You and Paul are both claiming it's extremely hard.

A restaurant won't scale - most ideas won't scale - because they're not useful enough.

These companies are not criminal enterprise and they don't steal money or threaten them with violence: they just offer them products and ecosystem and most people are dumb enough to ruin their life with it. Don't get me wrong: I hate them and I ban social media for my kids, but it doesn't make them evil.

The bad actors are thugs with guns stealing your purse and the government stealing your tax money or threatening you with jail.

To give another, less controversial example, I don't think companies selling products with sugar and seed oils are bad, even though they likely have the highest combined reduction of life expectancy across all people - but I hate them too.

> A restaurant won't scale - most ideas won't scale - because they're not useful enough

Counterexample, a restaurant worth $202 billion: https://stockanalysis.com/stocks/mcd/market-cap/

One of the arguments against billionaires really deserving that much money is that while they own the shares, the scaling up is done by a labour force that doesn't capture this growth, "only" (so goes the argument, I do know about share options) "their wages".

How many burger flippers get compensation in the form of shares in the parent company?

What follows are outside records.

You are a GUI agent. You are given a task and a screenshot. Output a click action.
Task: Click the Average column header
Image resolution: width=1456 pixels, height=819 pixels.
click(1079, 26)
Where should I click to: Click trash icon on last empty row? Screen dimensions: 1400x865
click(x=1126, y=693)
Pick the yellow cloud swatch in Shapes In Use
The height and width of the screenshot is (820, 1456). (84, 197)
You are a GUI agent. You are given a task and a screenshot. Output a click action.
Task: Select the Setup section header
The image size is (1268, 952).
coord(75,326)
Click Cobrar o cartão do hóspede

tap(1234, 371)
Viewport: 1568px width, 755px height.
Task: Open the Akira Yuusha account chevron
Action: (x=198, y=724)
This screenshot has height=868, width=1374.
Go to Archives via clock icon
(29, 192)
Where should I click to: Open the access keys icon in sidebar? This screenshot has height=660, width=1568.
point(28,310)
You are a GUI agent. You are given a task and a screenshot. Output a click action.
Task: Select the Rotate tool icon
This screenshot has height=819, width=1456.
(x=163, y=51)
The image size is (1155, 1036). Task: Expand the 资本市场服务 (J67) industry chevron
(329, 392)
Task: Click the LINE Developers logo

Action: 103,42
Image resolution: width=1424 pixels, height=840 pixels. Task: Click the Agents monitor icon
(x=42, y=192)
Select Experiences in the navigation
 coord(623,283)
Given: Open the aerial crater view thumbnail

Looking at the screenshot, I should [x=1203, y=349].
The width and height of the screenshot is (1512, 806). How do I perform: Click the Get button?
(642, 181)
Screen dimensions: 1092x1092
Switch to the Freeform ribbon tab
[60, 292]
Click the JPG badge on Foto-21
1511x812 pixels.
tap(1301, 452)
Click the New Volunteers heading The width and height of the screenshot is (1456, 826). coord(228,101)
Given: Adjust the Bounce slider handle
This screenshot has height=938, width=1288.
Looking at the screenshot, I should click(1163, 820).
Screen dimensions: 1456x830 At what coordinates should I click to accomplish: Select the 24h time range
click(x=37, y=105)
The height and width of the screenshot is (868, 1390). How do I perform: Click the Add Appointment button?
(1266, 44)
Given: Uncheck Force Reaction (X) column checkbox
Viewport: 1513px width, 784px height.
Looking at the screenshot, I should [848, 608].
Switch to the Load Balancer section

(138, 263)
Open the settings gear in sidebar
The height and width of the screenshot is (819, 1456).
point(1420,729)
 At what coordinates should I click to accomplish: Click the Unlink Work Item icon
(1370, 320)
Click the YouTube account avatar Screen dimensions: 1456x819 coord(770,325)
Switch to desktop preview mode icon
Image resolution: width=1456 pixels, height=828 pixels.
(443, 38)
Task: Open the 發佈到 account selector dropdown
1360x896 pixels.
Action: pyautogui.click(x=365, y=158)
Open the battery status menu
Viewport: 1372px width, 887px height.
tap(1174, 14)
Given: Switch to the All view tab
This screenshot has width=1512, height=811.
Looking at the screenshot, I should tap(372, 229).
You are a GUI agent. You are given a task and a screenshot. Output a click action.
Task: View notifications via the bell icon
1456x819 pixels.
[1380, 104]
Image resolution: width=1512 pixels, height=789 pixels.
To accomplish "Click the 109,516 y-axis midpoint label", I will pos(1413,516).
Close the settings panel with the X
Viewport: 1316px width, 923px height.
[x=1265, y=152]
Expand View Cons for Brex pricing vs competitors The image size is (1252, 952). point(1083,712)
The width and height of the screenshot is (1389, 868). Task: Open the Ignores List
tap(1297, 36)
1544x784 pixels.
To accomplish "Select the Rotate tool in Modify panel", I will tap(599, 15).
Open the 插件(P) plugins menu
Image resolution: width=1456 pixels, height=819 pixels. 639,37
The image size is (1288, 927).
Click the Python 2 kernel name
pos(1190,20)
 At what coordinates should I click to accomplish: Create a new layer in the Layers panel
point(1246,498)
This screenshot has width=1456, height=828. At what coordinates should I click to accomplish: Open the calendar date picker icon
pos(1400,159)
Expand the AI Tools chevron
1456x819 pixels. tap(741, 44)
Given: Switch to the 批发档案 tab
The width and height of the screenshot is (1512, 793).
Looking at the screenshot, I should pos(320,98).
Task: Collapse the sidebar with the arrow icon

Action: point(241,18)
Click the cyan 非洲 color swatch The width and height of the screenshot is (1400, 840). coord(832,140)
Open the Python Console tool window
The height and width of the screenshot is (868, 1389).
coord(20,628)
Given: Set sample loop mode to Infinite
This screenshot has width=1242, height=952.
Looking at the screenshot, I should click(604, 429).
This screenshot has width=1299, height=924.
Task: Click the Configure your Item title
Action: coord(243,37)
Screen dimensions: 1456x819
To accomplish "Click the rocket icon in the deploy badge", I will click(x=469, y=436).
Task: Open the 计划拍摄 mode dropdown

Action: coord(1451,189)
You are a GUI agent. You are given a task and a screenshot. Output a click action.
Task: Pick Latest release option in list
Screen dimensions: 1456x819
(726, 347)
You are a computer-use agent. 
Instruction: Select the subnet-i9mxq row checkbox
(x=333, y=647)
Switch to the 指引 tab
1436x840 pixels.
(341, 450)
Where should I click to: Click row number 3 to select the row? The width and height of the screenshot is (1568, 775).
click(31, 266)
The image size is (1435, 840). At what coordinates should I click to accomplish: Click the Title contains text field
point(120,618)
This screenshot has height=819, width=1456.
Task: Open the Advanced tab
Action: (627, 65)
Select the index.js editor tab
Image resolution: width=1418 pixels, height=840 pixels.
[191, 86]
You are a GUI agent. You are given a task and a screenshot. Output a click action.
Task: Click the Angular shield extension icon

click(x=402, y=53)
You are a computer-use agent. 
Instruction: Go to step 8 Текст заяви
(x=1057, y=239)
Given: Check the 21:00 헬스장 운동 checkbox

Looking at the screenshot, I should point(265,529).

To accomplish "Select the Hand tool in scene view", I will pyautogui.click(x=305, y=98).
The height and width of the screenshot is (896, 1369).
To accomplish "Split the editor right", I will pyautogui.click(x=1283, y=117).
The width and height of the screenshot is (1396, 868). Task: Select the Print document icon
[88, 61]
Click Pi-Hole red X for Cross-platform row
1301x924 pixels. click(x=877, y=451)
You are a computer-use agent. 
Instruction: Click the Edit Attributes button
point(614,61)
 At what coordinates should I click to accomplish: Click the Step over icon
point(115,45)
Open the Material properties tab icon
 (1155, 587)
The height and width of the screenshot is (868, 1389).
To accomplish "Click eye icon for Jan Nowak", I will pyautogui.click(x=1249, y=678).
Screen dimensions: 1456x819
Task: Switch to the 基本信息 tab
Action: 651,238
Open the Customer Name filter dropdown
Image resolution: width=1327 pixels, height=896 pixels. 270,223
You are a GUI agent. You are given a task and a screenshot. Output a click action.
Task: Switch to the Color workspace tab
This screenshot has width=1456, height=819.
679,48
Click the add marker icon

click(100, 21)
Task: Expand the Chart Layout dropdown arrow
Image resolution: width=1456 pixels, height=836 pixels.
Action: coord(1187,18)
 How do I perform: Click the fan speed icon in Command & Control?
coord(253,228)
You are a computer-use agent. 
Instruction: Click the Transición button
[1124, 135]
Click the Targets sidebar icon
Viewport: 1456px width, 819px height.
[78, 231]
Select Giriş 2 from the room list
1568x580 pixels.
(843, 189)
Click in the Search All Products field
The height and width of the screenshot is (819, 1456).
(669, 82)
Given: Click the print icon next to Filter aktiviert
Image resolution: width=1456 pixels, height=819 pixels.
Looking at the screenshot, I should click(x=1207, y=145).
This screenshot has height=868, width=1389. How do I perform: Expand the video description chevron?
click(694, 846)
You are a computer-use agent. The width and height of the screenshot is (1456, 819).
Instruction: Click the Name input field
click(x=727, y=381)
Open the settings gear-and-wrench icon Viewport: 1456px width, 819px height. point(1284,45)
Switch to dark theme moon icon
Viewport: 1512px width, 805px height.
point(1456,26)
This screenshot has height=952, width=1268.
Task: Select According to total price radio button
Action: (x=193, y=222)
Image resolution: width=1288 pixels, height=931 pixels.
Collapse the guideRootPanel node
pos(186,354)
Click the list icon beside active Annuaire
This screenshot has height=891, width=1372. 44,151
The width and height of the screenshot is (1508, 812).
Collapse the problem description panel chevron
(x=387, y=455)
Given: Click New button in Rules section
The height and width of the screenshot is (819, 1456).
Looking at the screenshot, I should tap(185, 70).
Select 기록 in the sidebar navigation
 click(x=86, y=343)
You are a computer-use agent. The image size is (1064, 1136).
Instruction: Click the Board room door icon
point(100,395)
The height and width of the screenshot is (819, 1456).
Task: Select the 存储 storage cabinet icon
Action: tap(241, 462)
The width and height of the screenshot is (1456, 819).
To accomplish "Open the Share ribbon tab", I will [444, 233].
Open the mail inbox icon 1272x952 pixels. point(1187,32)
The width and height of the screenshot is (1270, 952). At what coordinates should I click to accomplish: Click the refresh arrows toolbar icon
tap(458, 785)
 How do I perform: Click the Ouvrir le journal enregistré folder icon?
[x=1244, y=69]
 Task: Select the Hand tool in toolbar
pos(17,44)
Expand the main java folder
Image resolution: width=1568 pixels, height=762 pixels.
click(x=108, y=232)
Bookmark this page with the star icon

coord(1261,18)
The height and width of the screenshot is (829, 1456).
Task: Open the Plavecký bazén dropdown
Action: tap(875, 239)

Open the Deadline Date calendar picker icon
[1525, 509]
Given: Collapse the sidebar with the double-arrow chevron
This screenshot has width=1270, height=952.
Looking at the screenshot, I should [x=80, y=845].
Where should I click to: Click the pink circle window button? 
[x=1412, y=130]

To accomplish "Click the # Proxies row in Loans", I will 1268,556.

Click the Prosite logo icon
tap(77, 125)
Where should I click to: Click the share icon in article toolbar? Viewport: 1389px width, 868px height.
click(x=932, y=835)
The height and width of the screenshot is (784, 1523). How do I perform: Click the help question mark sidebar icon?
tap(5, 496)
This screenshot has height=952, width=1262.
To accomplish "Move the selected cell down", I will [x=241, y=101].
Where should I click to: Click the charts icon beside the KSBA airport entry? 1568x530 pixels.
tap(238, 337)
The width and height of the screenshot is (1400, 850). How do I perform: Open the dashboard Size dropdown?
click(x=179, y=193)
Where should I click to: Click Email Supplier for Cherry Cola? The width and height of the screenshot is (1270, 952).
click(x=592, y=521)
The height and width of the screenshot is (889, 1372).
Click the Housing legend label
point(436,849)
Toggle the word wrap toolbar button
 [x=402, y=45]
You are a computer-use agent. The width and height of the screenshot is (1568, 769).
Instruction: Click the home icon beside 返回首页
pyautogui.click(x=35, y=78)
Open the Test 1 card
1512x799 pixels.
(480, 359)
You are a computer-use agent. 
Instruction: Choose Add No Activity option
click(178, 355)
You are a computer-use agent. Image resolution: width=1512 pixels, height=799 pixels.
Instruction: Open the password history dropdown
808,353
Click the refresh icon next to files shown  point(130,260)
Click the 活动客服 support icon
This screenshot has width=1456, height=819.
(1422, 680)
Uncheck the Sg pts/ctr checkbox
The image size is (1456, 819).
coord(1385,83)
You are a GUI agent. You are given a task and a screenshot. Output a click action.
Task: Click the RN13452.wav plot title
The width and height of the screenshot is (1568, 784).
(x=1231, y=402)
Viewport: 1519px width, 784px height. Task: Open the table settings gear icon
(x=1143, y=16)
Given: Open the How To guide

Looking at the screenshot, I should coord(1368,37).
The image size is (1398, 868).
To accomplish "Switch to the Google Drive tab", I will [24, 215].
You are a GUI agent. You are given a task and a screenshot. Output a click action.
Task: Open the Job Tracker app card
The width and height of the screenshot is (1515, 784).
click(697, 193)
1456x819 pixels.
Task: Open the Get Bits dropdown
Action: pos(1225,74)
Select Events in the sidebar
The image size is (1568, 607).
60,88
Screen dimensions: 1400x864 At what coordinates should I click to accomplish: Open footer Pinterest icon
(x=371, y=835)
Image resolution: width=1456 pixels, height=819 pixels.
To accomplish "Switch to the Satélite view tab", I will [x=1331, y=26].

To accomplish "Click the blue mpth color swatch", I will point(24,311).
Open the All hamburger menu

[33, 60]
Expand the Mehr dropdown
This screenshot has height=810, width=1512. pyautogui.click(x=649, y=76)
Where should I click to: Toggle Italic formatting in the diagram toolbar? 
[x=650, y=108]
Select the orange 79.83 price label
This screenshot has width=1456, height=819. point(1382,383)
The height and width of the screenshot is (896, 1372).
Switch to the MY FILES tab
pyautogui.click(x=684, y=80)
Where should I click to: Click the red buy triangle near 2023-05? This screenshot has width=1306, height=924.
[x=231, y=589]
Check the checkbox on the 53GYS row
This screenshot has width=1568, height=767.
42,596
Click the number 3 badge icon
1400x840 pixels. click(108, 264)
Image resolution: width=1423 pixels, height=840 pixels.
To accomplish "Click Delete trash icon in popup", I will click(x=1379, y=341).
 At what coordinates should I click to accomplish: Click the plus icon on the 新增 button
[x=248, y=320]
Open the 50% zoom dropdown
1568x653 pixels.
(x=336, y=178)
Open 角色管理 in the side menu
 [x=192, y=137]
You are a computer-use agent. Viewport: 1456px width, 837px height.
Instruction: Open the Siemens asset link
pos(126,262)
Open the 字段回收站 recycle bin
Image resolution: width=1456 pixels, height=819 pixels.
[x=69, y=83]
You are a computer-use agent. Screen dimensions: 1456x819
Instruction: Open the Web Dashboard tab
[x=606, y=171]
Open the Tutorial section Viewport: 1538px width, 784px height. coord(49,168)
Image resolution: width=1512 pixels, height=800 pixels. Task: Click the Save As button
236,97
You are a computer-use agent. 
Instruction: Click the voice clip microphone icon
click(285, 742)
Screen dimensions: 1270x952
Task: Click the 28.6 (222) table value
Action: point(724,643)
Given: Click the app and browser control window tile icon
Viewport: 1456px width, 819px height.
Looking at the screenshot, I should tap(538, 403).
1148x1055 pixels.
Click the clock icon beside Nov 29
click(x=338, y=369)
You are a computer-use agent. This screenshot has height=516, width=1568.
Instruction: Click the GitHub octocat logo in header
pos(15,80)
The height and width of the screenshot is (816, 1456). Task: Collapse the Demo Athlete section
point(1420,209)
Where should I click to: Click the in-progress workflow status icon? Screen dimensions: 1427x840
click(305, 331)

I genuinely don't know, but I do expect it to mostly be in the form of pension funds rather than stuff they can see in their working lives. Pension funds are a lot of money, they need to be so those with them can retire, same logic as FIRE because being a pensioner is the first three initials of FIRE.

This is probably for the best, owing to something not explicitly mentioned in the article: startups are risky. This is as much a lottery question as it is an effort question, because "cool idea" absolutely does not mean "make it and they will come", no matter how hard working the founders (and first hires) are.

> they just offer them products and ecosystem and most people are dumb enough to ruin their life with it.

Also an argument for El Chapo and friends (if we didn't criminalize their products and add the violence around the trade, see Alcohol and Tobacco).

> - but I hate them too.

Why do you hate them if you don't think they are bad?

You seem to be saying, "it's not illegal; I will hate it, but it is not bad". What is "illegal" is an arbitrary classification that different countries choose. That's the point of what the unnamed politician (it's AoC I think?) is saying: those things should be illegal.